Het wezen en het gevolg van de woede
ontvangen
door Jakob Lorber op 6-4-1847
hoofdstuk
61
(1)
Omdat we al in de voorafgaande gebeurtenissen gesproken hebben over
bezetenheid, willen we hiermee doorgaan en in deze gedenkwaardigheid een heel
gevaarlijke bezetenheid onthullen. Waar zal deze dan wel uit bestaan?
(2)
Deze bestaat uit het in bezit nemen van het aardse vlees door de duivel van de
toorn. Deze bezetenheid is de meest gevaarlijkste, omdat een dergelijke
woededuivel niet alleen het vlees in bezit neemt, maar altijd nog een legioen
dienstbare geesten bij zich heeft.
(3) Toorn staat in de
scherpste tegenstelling tot de liefde en vormt het eigenlijke hoofdbestanddeel
van de satan. De toorn kan echter zonder voeding niet bestaan; daarom heeft hij
altijd een talloze hoeveelheid hem voeding gevende geesten om zich heen, aan
wie hij zuigt en op wie bij teert.

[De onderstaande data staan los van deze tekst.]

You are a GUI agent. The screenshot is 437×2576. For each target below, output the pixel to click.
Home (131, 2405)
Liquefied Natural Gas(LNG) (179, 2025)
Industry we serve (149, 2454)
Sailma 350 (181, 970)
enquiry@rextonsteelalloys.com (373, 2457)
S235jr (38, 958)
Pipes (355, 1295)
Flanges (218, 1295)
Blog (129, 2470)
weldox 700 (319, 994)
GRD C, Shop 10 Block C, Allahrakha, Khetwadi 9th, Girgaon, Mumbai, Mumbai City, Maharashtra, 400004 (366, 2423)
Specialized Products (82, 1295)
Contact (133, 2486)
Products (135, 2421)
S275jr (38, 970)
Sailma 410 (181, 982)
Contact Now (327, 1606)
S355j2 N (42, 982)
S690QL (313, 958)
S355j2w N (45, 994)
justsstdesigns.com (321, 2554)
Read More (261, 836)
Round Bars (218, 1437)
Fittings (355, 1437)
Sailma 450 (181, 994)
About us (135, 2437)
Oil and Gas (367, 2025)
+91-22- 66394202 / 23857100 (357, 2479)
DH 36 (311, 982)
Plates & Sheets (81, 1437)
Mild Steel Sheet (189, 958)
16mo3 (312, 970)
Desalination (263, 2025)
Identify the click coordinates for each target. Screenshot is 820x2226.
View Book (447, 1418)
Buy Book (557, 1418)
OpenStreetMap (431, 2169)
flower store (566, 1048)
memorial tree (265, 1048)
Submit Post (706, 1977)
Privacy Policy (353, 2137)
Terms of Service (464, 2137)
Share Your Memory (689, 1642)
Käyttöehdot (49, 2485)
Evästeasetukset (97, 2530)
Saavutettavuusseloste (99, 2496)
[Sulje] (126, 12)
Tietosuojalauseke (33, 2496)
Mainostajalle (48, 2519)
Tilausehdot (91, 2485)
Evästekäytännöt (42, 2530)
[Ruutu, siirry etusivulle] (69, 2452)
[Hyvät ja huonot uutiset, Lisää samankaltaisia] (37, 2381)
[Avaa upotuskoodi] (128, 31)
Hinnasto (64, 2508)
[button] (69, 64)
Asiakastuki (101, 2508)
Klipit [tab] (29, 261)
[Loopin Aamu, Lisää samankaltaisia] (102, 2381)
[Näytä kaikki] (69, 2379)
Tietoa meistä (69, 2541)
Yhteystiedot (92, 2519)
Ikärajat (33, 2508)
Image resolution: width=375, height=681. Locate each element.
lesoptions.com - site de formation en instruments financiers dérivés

Net zoals de liefde niet zonder voedsel kan
bestaan, namelijk de wederliefde, zo kan ook de woede niet bestaan zonder woede
tegenover zich, want die is zijn voeding. Laten we echter bekijken wat voor
gespuis hij om zich heen heeft om hem te voeden.
(4)
Haat is de belangrijkste voeding van de toorn, daarna de hoogmoed en wat
daaruit voortkomt, namelijk zelfzucht, afgunst, gierigheid, echtbreuk, hoererij,
verachting van al het goddelijke, geringschatting van zijns gelijken, moord en
doodslag, heerszucht en tenslotte volkomen gewetenloosheid. Dat zijn ongeveer
de nevenaanvoerders van deze woededuivel, waarvan ieder nog een vrij groot
aantal ondergeschikte slechte geesten heeft, die zich in de veelsoortige
hartstochten van een door woede bezeten mens gemakkelijk laten herkennen.
(5)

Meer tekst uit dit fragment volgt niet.